This icon shows the baptism of Jesus in the Jordan River by John the Baptist. God the Father announces that "This is my beloved Son in whom I am well pleased." The Holy Spirit also descends to empower Jesus for His ministry. This icon depicts a theophany, an appearance of the three Persons of the Trinity to human senses. Coptic. Before the 19th century.

Raising of Lazarus

Jesus raises his friend Lazarus from the dead, showing that He is God by the power of His word over death. 12th-13th century. Greek.

Entry Into Jerusalem

Jesus, in this icon, rides triumphantly into Jerusalem, fulfilling the Old Testament prophecy that the Messiah would enter Jerusalem riding on a donkey, the beast a king rode when he came in peace. Date unknown. Ukrainian?

Transfiguration of Christ

This icon depicts the New Testament event when Jesus took Peter, James and John with him up onto Mt. Tabor, where He revealed his divine glory to them and God the Father once more declared Jesus to be His Son, who was to be heard and obeyed. Moses and Elijah come to speak with Jesus about his death which would soon follow. Circa 1516. Ukrainian.

Crucifixion

In this icon we see Jesus on the cross. Standing at the foot of the cross is his mother Mary and the Apostle john. Angels in the sky weep at the suffering and death of their Lord for the sins of mankind. The cross is planted on a mound in which we see a skull indicating this is Golgotha, the Place of the Skull, which tradition said was the mountain on which Abraham was told to sacrifice Isaac. 13th century. St. Catherine's Monastery, Mt. Sinai.

Resurrection

This icon depicts the resurrected Christ descending into Hell to free believers (in the persons of Adam and Eve) and lead them to Heaven. He triumphs over death and Hell through the power of his now-empty cross and his resurrection. He stands as victor on the gates of Hell, which he has burst asunder. Date unknown. Inner side of the Resurrection Gate to Red Square, Moscow.

Ascension

In this icon Jesus is seen ascending on the clouds to take His throne in Heaven. Mary and the Apostles witness the event and angels announce to them that Christ will come again on the clouds as they have seen Him go. 19th century.

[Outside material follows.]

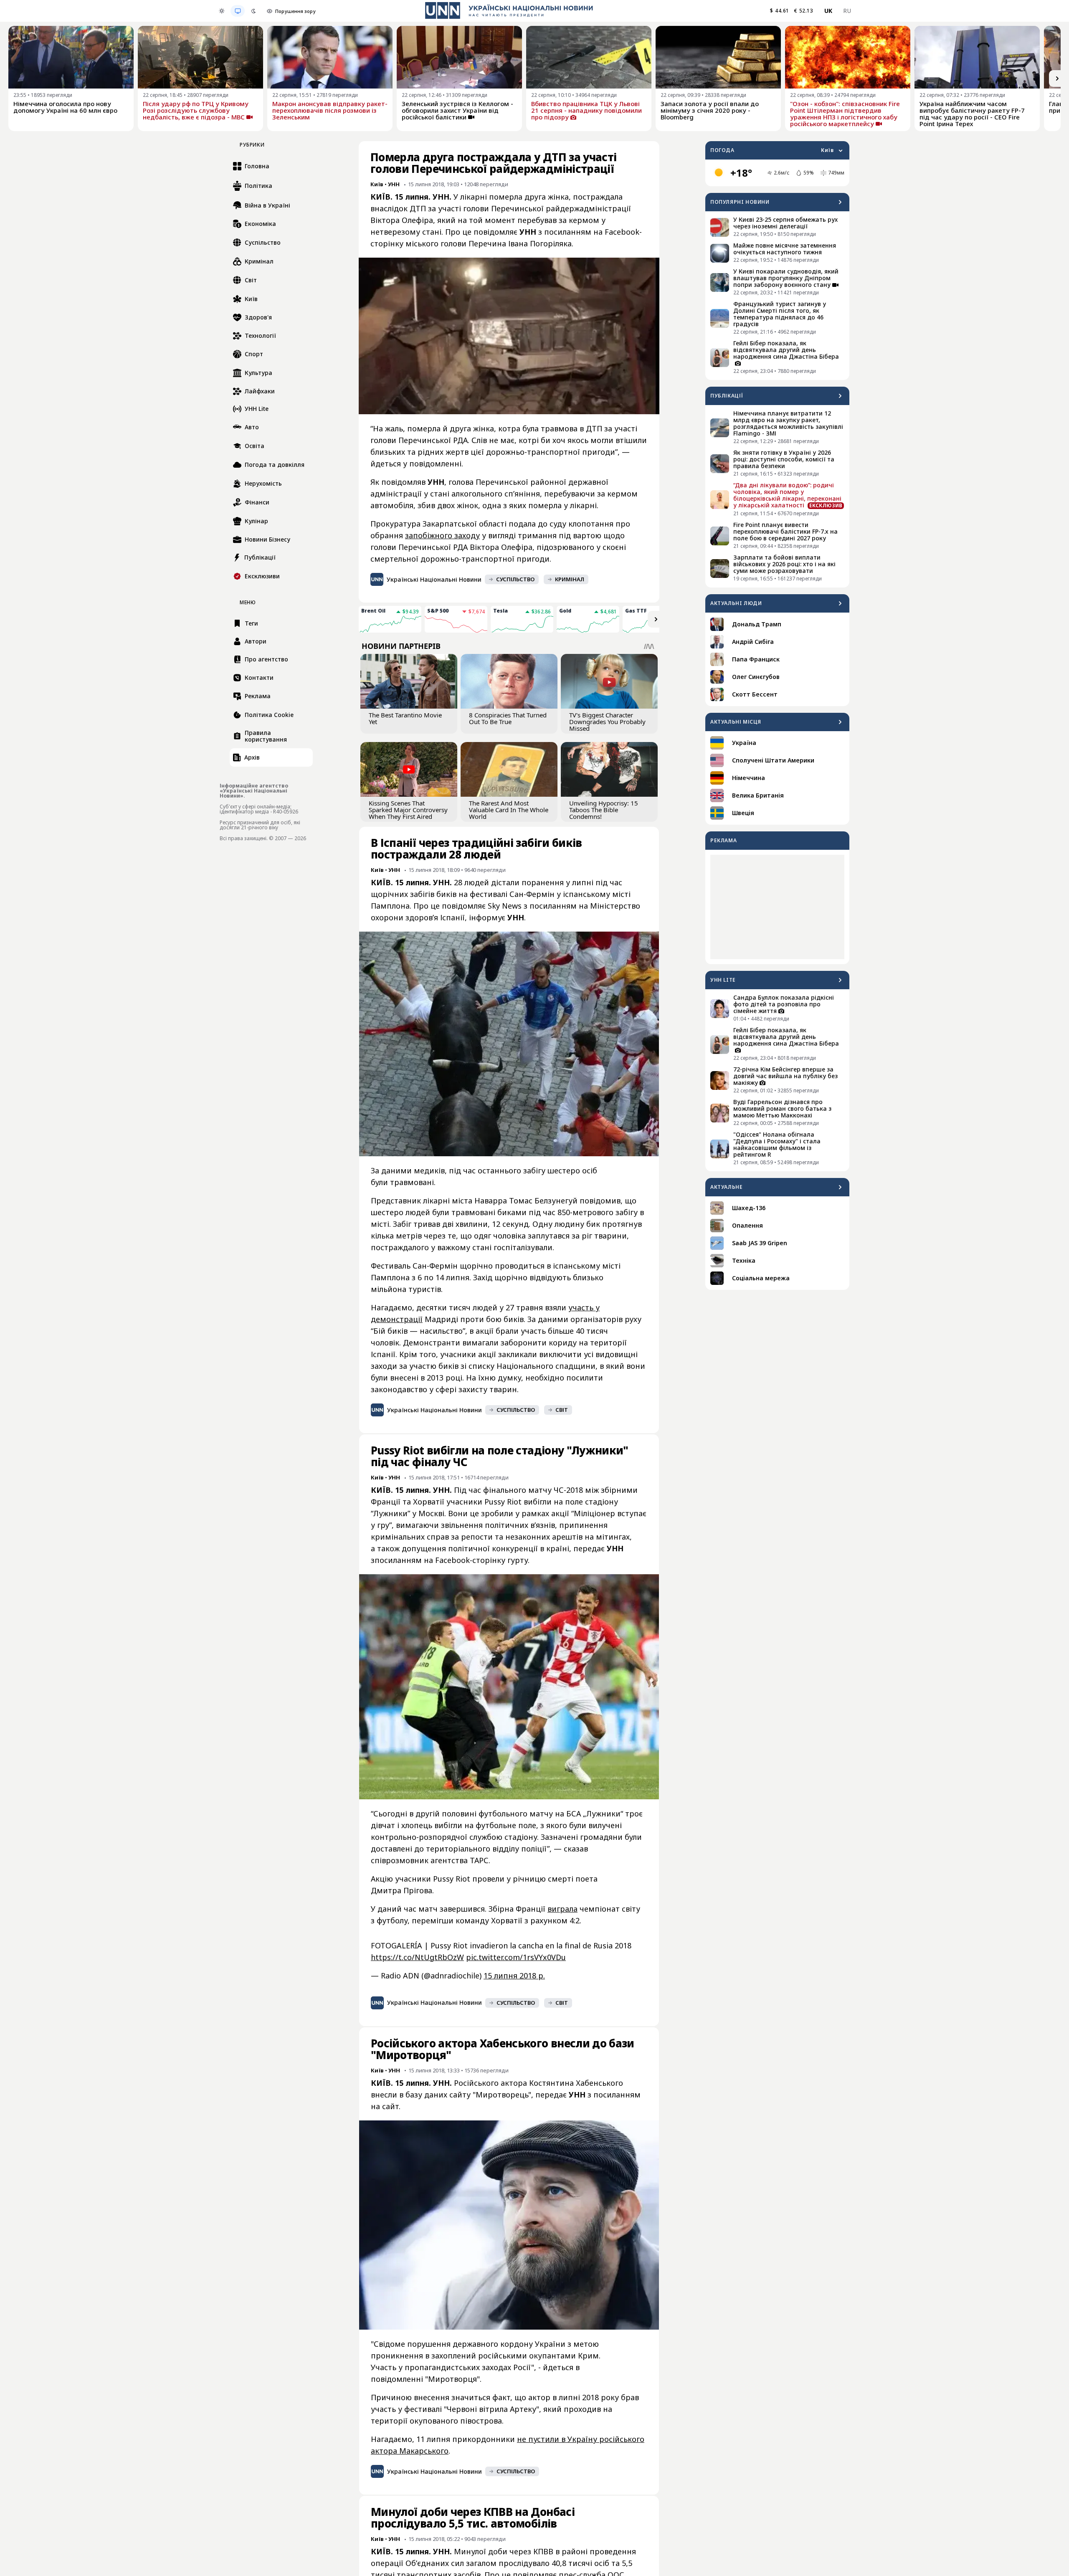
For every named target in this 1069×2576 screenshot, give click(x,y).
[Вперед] (1057, 78)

Biblical Scenes: Daniel and the Three Youths in the Fiery Furnace

This is an example of an icon that shows most of the events of a biblical book in a single image, specifically the events of the early chapters of the book of Daniel. By Konstantinos Adrianoupolitis. Between 1725-1750. Greek.

 

 

The Mother of God, Eleusa

"Eleusa" is Greek for "tenderness." This icon shows the tenderness between Mary and her Son. In this way it points to the human nature of Christ. By the Circle of Andreas Ritzos, 15th century.

The Mother of God, Hodegetria

"Hodegetria" is a Greek word meaning "She who shows the way." The gesture of Mary's right hand towards her Son indicates to the viewer that Jesus is the way to salvation. In this icon Mary is flanked by archangels. 13th century. Georgian.

Our Lady of the Sign

In this icon, Mary stands with her hands raised in prayer. She indicates to the viewer that her Son is Savior of the World. In front of her is a medalion of the child Jesus holding a scroll, indicating that he is the living Word of God. Mary is flanked by seraphim. 18th century. Russian

Annunciation

This icon depicts the announcement of the archangel Gabriel to the Virgin Mary that she had found favor with God and would bear His Son. Her response to this startling message is "Let it be to me as you have said." 14th century. Macedonian.

Nativity

This icon shows multiple events surrounding the birth of Jesus in a single image. Circa 1475. Russian.

Presentation of Jesus at the Temple

The baby Jesus is presented to God in the Jerusalem Temple. The aged Simeon takes hold of the promised Messiah and praises God. He predicts the sorrows of Mary at the death of her Son. Joseph holds two turtledoves, the sacrifice of the poor to God. 18th century. Russian?

Pentecost

In this icon the Holy Spirit descends as tongues of fire onto the gathered Church, equipping them to go forth and spread the Gospel. 18th century.

Dormition of the Virgin

This icon depicts the death of the Virgin Mary and the receiving of her soul into Heaven (in the form of a swaddled child) by her Son.16th century. Macedonian.

A Saint: John the Forerunner

This is an example of an icon of one of the most important saints. In the Orthodox Church, John the Baptist is known as the "forerunner" because he prepared the way for the coming of Christ. This is an example of an icon that paradoxically shows two moments in a person's life: John as a living man, but he is holding his head which her will lose at Herod's order. Before the 17th century. Macedonian.

A Saint: St. Luke the Evangelist

Another example of an icon of a saint, this depicts St. Luke writing his Gospel. His symbol, the winged ox, can be seen above him. 17th century. Russian.

Biblical Scenes: Ascension of Elijah

This icon depicts the scene from the Old Testament when the prophet Elijah, while still alive, was carried to heaven in a fiery chariot. His protege, the prophet Elisha, grasps hold of his mentor's cloak, by means of which God will work miracles through him. 17th century. Polish.

Synaxis of the Archangel Michael and Other Bodiless Powers

This icon commemorates the festival, the Synaxis of the Archangel Michael and the Other Bodliess Powers, and depicts the angels, archangels and seraphim, who worship and serve their Lord and God, Jesus Christ, indicated by the image in the medallion in the center. Christ is depicted there as Christ Emmanuel. End of 15th century. Russian.